Guest Cast: Eric Thompson (Gaston), David Weston (Nicholas), John Tillinger (Simon), Edwin Fenn (Landlord), Christopher Tranchell (Roger), Eric Chitty (Preslin), Annette Robertson (Anne Chaplet), Clive Cazes (Captain), Reginald Jessup (Servant), William Hartnell (Abbot of Amboise), Andre Morell (Tavannes), Leonard Sachs (Admiral de Coligny), Cynthia Etherington (Old Lady), Barry Justice (Charles IX), Joan Young (Catherine de Medici)
Notes: The master tapes of this episode were destroyed by the BBC in the early 1970’s, and no video copies exist.
Broadcast from February 5 through 26, 1966
LogBook entry & review by Earl Green
One of the final “historicals” in the first half of Doctor Who’s televised existence, this period adventure is pretty sophisticated fare. By comparison, it makes The Marian Conspiracy, an Audio Adventure set during the English Catholic-Protestant conflicts of Queen Mary’s reign, seem simplistic. The story is complicated and densely layered, and if you don’t already have a passing acquaintance with the historical events portrayed, you’d do well to gain one soon afterward.
The Massacre, or The Massacre Of St. Bartholomew’s Eve as it’s more formally known, is a true rarity: a story that makes good use of the dreaded “evil twin” plot device. The Abbot of Amboise is the first Doctor’s exact double, and is played with chilling precision by William Hartnell. However, Steven is dead certain that the Abbot is the Doctor in disguise – after all, as Steven rationalizes, this is exactly the sort of thing the Doctor would do if there was a good reason. That reasoning quickly causes Steven’s allies to turn their backs on him – and puts him in a position where he could easily get himself killed.
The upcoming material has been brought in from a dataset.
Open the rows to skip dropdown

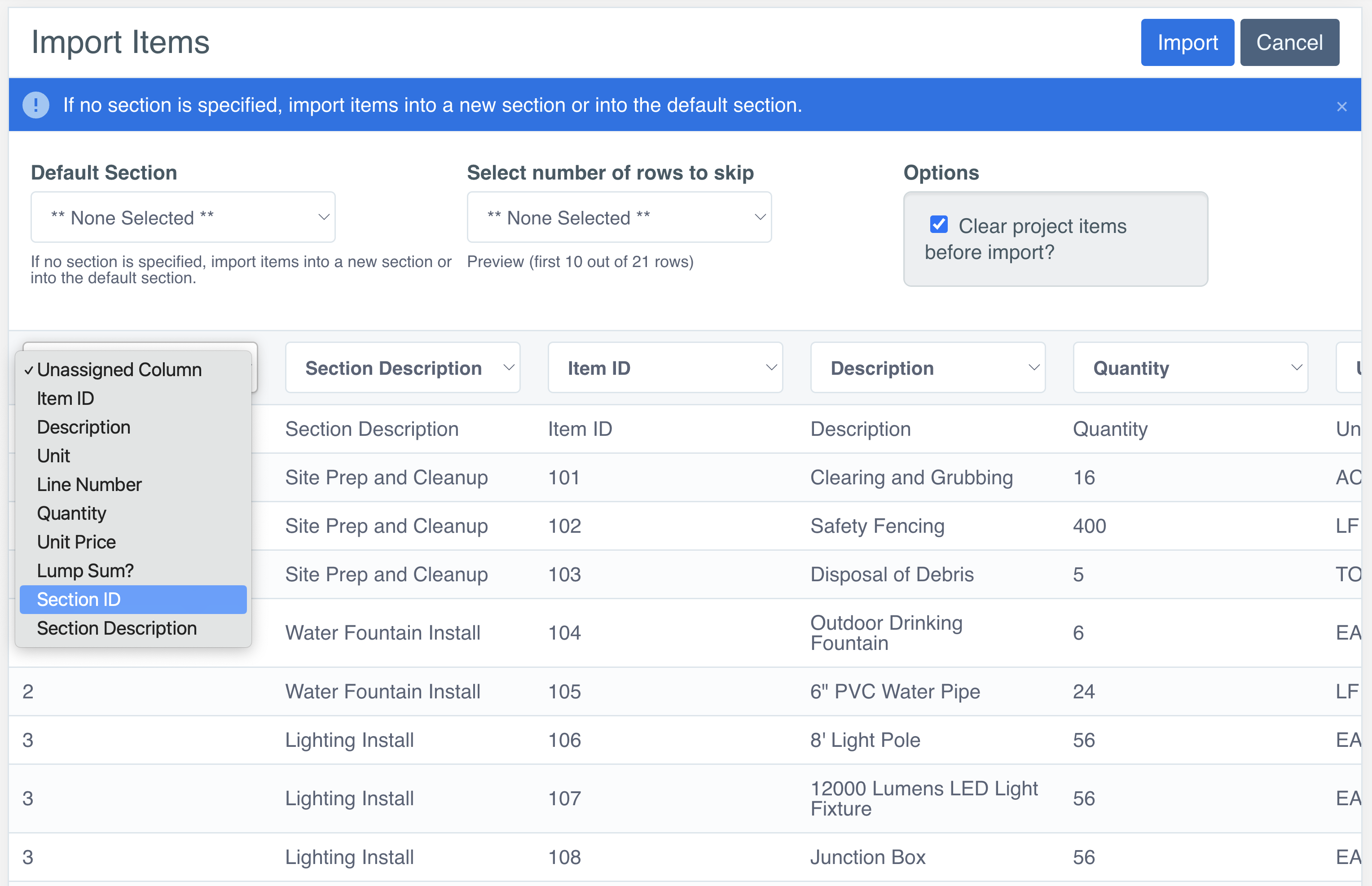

The climax of this four-parter is grisly, and is the hardest-hitting example of the Doctor’s insistence that history must run its course. Steven’s rage that the Doctor left a girl who helped them both results in his pledge to leave the Doctor at the TARDIS’ next stop – which, in fact, he does. This leads into a somber and eloquent soliloquoy delivered by Hartnell. It’s a very nice piece – the Doctor reflects on how all of his companions have left, going down a laundry list all the way back to his granddaughter Susan, and even contemplates “going back home, back to my own planet.” But this most interesting moment is brought to an abrupt end when a young woman named Dodo Chaplet – possibly a descendant of the girl who helped the Doctor and Steven in 16th-century France – bolts into the TARDIS, thinking it to be a real police box. Thus we are introduced to a new female companion in what has to be the most inelegant and arbitrary introduction of a new lead actor in the series until the introduction-less introduction of Bonnie Langford as Melanie in 1986 – and just when I was enjoying Hartnell’s impassioned performance, too.
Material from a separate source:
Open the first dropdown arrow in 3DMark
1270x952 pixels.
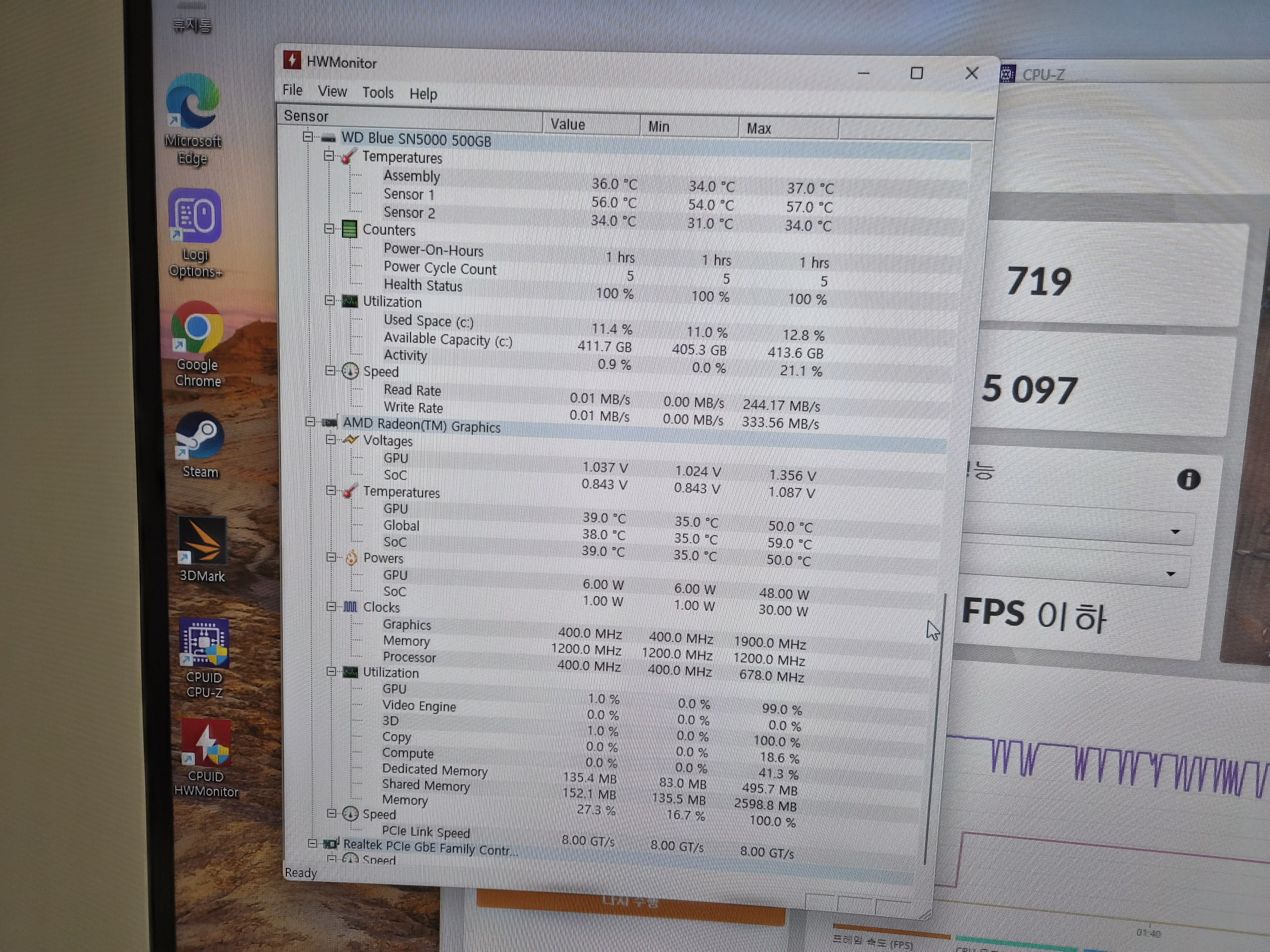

Despite the awkwardness of the ending, The Massacre is a fascinating adventure that bears more than one listen. I would say viewing, but all four episodes comprising this 1966 story have gone missing on film, and it exists only in audio form. The Massacre was the first of the BBC’s new range of CD releases of vintage TV Doctor Who whose visual components have gone missing. Peter Purves, who played Steven in The Massacre and several other stories, narrates the visual elements that would otherwise be lost or simply confusing in the audio version. Despite the fact that some 34 years have passed since Purves exited the series, he doesn’t sound appreciably older! But with The Massacre‘s densely-written dialogue and concentration on acting over any kind of visual effects, it makes an ideal story to survive in aural form.